Dataset extract —
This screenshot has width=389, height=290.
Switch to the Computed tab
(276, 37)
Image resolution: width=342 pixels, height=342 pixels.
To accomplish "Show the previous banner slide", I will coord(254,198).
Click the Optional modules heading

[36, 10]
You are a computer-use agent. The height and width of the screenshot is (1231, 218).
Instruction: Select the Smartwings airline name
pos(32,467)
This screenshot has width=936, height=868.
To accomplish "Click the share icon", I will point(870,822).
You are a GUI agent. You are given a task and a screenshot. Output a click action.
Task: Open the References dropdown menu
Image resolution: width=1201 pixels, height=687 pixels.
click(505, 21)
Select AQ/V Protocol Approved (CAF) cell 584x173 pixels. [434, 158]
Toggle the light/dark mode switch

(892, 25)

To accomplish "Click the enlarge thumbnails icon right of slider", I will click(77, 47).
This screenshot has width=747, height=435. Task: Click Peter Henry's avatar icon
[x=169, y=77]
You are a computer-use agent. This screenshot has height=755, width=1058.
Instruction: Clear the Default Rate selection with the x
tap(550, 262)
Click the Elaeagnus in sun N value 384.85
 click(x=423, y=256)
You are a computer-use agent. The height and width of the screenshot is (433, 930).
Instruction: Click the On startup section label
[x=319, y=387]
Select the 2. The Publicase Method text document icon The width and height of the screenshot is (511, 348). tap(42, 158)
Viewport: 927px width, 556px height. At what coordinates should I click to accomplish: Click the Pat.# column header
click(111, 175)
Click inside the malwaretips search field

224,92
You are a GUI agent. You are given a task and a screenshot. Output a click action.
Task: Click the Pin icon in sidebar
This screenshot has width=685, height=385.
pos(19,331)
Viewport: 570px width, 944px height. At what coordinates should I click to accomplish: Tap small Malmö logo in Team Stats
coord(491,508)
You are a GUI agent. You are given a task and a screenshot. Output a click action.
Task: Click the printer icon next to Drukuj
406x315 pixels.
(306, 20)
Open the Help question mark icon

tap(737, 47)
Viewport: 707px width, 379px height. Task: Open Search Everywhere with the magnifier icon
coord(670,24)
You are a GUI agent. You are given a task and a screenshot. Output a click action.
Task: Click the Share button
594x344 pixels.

The task —
Write out every line of the listing above again, unchanged.

Answer to the task —
This screenshot has width=389, height=290.
Switch to the Computed tab
(276, 37)
Image resolution: width=342 pixels, height=342 pixels.
To accomplish "Show the previous banner slide", I will coord(254,198).
Click the Optional modules heading

[36, 10]
You are a computer-use agent. The height and width of the screenshot is (1231, 218).
Instruction: Select the Smartwings airline name
pos(32,467)
This screenshot has width=936, height=868.
To accomplish "Click the share icon", I will point(870,822).
You are a GUI agent. You are given a task and a screenshot. Output a click action.
Task: Open the References dropdown menu
Image resolution: width=1201 pixels, height=687 pixels.
click(505, 21)
Select AQ/V Protocol Approved (CAF) cell 584x173 pixels. [434, 158]
Toggle the light/dark mode switch

(892, 25)

To accomplish "Click the enlarge thumbnails icon right of slider", I will click(77, 47).
This screenshot has width=747, height=435. Task: Click Peter Henry's avatar icon
[x=169, y=77]
You are a computer-use agent. This screenshot has height=755, width=1058.
Instruction: Clear the Default Rate selection with the x
tap(550, 262)
Click the Elaeagnus in sun N value 384.85
 click(x=423, y=256)
You are a computer-use agent. The height and width of the screenshot is (433, 930).
Instruction: Click the On startup section label
[x=319, y=387]
Select the 2. The Publicase Method text document icon The width and height of the screenshot is (511, 348). tap(42, 158)
Viewport: 927px width, 556px height. At what coordinates should I click to accomplish: Click the Pat.# column header
click(111, 175)
Click inside the malwaretips search field

224,92
You are a GUI agent. You are given a task and a screenshot. Output a click action.
Task: Click the Pin icon in sidebar
This screenshot has width=685, height=385.
pos(19,331)
Viewport: 570px width, 944px height. At what coordinates should I click to accomplish: Tap small Malmö logo in Team Stats
coord(491,508)
You are a GUI agent. You are given a task and a screenshot. Output a click action.
Task: Click the printer icon next to Drukuj
406x315 pixels.
(306, 20)
Open the Help question mark icon

tap(737, 47)
Viewport: 707px width, 379px height. Task: Open Search Everywhere with the magnifier icon
coord(670,24)
You are a GUI agent. You are given a task and a screenshot. Output a click action.
Task: Click the Share button
594x344 pixels.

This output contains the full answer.